Holyrood ministers are exploring options to keep Scotland involved in the EU's Erasmus programme.
The scheme, which offers opportunities to study abroad, is ending in the UK because of Brexit, with a new and cheaper programme to be offered.
The Scottish and Welsh governments wanted to continue full participation in Erasmus after Brexit.
However, Higher Education Minister Richard Lochhead said the UK government had ruled that out.
Prime Minister Boris Johnson had previously assured MPs that Brexit posed no threat to the Erasmus+ scheme, but the UK government later decided the programme was too expensive and withdrew.
It has proposed a more limited but global alternative called the Turing Scheme, named after the pioneering mathematician and computer scientist Alan Turing, which it said offered better value for money.
According to the Scottish government, more than 2,000 students and staff from Scotland use the Erasmus+ exchange programme each year.
The UK left the EU on 31 January last year, entering into a transition period until the end of 2020. During this time, the UK-EU relationship continued much as it was before - including the Erasmus scheme.
Now that the Brexit transition period has ended, Scotland, England and Wales will no longer participate in Erasmus, but Northern Ireland's access will continue.
Mr Lochhead called the ending of the programme a "huge blow" for Scottish students, community groups and adult learners.
'Hand of friendship'
Last week he held what the Scottish government described as "productive talks" with European Commissioner for Innovation, Research, Culture, Education and Youth Mariya Gabriel to explore Scotland continuing with the Erasmus scheme.
The government has now welcomed the support of 145 MEPs who urged the European Commission to explore the idea.
Mr Lochhead said: "I have already had a virtual meeting with Commissioner Gabriel. We agreed that withdrawing from Erasmus is highly regrettable and we will continue to explore with the EU how to maximise Scotland's continued engagement with the programme.
"I have also spoken with my Welsh government counterpart and agreed to keep in close contact."
The Scottish and Welsh governments have criticised the Turing Scheme as "a lesser imitation of the real thing".

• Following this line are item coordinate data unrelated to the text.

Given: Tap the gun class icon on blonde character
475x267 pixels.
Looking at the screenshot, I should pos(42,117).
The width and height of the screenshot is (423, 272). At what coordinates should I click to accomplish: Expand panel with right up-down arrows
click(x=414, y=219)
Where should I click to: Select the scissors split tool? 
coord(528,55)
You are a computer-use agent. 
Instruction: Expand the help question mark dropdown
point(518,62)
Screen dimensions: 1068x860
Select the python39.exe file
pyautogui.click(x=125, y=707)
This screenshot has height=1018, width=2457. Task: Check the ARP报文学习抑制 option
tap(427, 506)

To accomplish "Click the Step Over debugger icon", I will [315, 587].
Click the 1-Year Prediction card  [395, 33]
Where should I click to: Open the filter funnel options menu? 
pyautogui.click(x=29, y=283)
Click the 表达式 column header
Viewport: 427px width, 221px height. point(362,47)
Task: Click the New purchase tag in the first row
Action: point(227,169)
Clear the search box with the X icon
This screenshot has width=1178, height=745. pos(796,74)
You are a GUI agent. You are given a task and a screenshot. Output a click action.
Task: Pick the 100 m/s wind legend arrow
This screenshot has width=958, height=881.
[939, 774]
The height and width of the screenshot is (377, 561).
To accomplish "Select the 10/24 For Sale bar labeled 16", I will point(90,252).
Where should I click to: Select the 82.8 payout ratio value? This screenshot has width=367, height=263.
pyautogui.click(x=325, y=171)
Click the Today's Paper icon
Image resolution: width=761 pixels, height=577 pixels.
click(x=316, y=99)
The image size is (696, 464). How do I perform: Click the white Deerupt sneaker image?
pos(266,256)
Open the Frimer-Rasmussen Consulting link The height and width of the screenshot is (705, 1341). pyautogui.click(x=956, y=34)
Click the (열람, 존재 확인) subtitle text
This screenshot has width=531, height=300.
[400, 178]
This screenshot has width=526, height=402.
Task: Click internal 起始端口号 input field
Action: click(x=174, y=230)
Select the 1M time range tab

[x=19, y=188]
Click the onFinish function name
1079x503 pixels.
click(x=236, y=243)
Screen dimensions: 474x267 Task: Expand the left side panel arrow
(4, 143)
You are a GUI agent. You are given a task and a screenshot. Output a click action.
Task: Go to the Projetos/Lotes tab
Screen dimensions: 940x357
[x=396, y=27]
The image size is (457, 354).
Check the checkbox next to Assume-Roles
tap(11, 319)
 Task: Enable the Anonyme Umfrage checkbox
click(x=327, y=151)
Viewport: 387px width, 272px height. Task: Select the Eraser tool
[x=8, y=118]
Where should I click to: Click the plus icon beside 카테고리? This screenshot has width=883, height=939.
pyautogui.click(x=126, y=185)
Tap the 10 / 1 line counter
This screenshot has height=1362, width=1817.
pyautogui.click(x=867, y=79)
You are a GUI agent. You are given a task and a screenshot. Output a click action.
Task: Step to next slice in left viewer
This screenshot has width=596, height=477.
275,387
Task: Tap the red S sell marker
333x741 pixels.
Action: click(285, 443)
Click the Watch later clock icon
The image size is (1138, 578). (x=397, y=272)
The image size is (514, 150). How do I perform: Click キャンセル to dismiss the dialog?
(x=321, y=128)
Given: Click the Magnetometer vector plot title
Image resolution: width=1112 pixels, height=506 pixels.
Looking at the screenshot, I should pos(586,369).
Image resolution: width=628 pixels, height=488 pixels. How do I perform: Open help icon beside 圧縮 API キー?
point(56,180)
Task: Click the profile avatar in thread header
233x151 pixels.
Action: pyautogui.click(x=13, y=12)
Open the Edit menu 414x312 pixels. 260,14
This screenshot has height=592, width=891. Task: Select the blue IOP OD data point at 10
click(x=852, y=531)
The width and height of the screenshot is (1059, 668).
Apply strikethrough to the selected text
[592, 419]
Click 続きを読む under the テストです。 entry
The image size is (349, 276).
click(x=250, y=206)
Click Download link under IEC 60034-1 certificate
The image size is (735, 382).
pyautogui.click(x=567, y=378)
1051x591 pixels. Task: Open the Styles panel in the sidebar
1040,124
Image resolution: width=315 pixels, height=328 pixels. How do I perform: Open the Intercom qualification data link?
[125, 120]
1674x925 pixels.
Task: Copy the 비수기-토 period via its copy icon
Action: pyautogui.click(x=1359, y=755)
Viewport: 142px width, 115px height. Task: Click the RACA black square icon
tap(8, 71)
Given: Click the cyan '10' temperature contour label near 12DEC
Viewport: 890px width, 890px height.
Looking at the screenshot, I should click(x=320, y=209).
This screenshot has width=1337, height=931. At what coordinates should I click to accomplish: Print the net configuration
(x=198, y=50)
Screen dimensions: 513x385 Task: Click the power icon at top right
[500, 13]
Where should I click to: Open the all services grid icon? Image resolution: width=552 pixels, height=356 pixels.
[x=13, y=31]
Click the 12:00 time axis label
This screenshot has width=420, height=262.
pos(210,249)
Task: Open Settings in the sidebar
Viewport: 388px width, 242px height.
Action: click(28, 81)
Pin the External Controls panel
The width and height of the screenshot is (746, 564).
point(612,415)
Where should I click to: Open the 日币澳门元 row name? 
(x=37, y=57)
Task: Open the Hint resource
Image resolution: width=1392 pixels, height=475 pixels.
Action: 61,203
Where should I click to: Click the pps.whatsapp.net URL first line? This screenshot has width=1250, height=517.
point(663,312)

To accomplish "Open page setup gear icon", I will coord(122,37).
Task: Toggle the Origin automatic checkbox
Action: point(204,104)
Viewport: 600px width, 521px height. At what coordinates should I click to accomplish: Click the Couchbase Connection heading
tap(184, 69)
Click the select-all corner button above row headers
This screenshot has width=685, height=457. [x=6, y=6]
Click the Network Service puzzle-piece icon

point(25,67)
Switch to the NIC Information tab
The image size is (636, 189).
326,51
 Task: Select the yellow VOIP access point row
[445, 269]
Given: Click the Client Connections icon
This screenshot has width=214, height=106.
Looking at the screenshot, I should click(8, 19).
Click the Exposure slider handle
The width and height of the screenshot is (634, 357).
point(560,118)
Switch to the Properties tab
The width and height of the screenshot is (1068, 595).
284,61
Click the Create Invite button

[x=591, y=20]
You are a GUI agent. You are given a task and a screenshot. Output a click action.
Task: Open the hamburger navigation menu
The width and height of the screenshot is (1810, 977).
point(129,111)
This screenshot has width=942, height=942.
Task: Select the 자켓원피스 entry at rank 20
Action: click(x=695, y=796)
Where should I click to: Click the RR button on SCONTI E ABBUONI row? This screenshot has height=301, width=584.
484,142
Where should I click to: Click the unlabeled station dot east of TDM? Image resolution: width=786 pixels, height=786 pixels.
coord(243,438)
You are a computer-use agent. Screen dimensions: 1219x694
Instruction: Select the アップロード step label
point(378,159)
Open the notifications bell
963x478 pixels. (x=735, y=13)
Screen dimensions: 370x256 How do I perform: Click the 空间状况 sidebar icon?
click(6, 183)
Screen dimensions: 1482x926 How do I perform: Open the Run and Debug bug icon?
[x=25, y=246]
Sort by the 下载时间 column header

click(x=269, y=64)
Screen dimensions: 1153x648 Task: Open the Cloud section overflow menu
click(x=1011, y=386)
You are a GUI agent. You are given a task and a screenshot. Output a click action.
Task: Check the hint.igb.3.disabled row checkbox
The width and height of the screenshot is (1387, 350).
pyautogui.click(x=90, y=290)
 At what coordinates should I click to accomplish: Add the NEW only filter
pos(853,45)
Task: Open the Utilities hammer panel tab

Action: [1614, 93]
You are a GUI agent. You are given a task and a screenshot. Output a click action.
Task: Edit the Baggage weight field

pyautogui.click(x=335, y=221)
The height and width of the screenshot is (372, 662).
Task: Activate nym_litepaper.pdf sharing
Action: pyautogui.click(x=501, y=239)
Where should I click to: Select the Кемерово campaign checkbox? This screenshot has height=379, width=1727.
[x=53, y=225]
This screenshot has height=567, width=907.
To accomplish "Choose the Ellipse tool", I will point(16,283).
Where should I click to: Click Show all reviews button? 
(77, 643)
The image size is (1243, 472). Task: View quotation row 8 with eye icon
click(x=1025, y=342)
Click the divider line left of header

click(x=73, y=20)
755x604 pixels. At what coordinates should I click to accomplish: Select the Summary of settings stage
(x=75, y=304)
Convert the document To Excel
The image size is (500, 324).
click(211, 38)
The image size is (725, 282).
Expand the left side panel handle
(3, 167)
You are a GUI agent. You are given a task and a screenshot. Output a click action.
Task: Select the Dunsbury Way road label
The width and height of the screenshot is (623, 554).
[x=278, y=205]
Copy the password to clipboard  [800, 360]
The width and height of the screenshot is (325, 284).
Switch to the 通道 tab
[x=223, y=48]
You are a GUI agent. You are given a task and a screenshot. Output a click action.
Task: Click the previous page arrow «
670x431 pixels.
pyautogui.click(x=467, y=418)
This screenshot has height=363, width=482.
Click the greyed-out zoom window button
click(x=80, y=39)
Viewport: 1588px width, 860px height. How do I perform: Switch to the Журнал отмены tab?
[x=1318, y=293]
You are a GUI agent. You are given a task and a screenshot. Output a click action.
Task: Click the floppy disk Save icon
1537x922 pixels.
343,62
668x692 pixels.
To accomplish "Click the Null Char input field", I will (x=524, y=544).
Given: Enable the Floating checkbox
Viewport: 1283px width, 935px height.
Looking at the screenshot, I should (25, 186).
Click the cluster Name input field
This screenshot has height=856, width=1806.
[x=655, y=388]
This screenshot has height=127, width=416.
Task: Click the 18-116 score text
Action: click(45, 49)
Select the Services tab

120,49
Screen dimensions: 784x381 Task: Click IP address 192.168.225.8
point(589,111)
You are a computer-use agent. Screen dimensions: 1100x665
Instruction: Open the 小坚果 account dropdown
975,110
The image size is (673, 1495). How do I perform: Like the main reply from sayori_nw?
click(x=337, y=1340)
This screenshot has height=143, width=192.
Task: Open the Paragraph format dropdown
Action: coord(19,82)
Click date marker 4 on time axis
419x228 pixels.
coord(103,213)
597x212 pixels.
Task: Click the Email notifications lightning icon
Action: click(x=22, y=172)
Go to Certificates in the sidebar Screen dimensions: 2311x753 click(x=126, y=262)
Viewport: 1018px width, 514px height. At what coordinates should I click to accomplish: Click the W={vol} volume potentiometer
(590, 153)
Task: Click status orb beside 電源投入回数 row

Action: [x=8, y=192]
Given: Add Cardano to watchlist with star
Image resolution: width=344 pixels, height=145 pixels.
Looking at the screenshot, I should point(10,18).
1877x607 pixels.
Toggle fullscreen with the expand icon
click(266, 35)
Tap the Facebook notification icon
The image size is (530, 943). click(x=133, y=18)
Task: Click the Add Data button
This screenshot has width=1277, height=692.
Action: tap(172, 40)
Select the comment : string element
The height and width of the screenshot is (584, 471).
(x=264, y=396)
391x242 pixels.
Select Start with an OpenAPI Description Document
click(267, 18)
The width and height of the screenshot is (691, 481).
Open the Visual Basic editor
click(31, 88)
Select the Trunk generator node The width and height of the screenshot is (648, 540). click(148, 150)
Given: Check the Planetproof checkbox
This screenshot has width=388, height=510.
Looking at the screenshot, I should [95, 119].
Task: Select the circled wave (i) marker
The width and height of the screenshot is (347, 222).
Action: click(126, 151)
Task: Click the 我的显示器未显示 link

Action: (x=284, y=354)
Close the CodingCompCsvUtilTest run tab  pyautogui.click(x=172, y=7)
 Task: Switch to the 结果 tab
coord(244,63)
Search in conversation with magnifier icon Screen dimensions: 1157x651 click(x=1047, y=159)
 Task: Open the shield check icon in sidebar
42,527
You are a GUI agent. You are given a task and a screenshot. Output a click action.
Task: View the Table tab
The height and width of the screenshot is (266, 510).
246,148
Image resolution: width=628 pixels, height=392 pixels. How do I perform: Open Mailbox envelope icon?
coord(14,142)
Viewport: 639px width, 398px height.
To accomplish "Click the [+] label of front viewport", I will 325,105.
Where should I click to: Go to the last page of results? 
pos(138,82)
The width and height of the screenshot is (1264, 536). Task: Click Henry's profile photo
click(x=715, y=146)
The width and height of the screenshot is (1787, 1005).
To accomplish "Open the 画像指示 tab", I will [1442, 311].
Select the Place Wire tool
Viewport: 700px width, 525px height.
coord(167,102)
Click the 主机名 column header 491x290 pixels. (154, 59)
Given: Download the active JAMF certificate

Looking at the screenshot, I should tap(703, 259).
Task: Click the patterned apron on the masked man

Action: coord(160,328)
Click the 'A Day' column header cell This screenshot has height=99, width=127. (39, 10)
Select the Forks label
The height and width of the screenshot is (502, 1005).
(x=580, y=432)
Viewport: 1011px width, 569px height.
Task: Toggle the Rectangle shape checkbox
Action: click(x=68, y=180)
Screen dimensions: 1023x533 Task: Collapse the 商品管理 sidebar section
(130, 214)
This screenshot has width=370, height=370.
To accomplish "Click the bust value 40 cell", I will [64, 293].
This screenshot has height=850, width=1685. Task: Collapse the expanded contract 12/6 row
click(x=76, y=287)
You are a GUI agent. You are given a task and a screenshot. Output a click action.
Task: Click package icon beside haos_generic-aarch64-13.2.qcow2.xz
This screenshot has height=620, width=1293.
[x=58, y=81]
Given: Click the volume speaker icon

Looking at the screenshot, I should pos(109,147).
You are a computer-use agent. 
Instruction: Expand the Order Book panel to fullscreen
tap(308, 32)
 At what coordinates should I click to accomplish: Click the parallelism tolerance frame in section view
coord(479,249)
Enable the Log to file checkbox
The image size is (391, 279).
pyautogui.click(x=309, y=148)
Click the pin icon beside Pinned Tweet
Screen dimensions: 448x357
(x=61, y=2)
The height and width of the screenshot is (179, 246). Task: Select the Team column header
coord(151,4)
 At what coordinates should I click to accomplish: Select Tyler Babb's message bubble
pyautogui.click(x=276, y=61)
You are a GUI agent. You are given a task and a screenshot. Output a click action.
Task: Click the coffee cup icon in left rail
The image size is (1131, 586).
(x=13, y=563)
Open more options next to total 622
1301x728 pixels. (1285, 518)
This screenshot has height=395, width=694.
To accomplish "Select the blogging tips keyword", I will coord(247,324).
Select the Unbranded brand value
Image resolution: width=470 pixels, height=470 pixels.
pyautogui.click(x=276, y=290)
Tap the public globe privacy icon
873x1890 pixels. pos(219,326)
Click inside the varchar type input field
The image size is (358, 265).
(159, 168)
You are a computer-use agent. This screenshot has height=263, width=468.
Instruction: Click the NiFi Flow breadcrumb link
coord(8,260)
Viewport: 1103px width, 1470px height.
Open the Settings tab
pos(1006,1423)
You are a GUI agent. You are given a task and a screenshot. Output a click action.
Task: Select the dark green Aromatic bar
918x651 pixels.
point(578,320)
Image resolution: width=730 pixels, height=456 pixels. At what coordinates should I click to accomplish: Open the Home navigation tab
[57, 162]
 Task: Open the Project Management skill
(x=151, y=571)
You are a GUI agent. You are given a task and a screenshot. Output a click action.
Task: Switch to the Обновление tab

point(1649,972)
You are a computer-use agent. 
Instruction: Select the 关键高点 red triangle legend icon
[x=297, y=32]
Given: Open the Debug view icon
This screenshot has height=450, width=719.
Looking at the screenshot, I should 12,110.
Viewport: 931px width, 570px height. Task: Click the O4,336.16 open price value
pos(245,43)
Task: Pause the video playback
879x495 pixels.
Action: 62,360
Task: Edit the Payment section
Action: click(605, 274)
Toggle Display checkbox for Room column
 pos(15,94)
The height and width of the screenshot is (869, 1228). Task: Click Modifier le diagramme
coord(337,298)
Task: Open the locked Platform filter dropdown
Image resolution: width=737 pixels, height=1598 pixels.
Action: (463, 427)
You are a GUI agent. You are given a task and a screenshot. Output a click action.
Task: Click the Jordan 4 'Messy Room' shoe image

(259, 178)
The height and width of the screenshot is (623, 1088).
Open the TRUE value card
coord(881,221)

They said it offers no support for our adult education or youth work, and reduces support for colleges, schools and vocational training sectors.
In a joint statement from Mr Lochhead and Welsh Education Minister Kirsty Williams, they said: "The Scottish and Welsh governments have always been united in our view that participation in Erasmus+ is in the best interests for the whole of the UK.
"The UK government's decision not to associate to the programme is therefore deeply disappointing, a decision that will see support for our most deprived communities cut, and opportunities for all our learners reduced."
A spokesman for the EU Commission said the decision would mean organisations and individuals from across the UK, including Scotland, "will be deprived of opportunities for exchange and co-operation".
But he added that the UK would still be able to participate in Erasmus+ in a limited way as a "non-associated Third Country".
'People outside universities need to be valued too'
Cameron McKail, from Edinburgh, worked as a labourer for two years straight after leaving school.
At age 18 he secured a place with Erasmus+ and travelled to Strona in Italy, where he heard about employment experiences of young people around Europe.
The 25-year-old has since been to college, studied community education at the University of Edinburgh and secured work with Erasmus, helping other young people who want to improve their employment opportunities.
"Sometimes it's young people's first time out of Scotland," he said. "To open up those opportunities is invaluable, particularly down a community path.
"For young people who are outwith mainstream education, maybe on work or employability courses, it's really important for them to be valued and to be afforded these experiences as well. Sometimes it's those young people who need that support.
"Erasmus+ allows young people who might never have the experience to go away and meet other people from alternative cultures - to open their eyes and their minds as well to the world and understand it a little bit better."
Last month, Boris Johnson announced the UK would replace Erasmus with the Turing Scheme, which would include countries outside Europe.
A Department for Education spokesperson said: "The UK decided to not participate in the next Erasmus+ programme as it was not in the interest of UK taxpayers and our net contribution would have been around £2bn over the programme.
"The new global Turing Scheme is designed to provide thousands of students across all of the UK the opportunity to study and work abroad, beyond EU countries, and will include additional support for students from disadvantaged backgrounds.
"We will continue to work with the sector and devolved administrations to deliver the programme, backed by over £100m, ensuring students from all backgrounds benefit from the opportunity to learn across the world."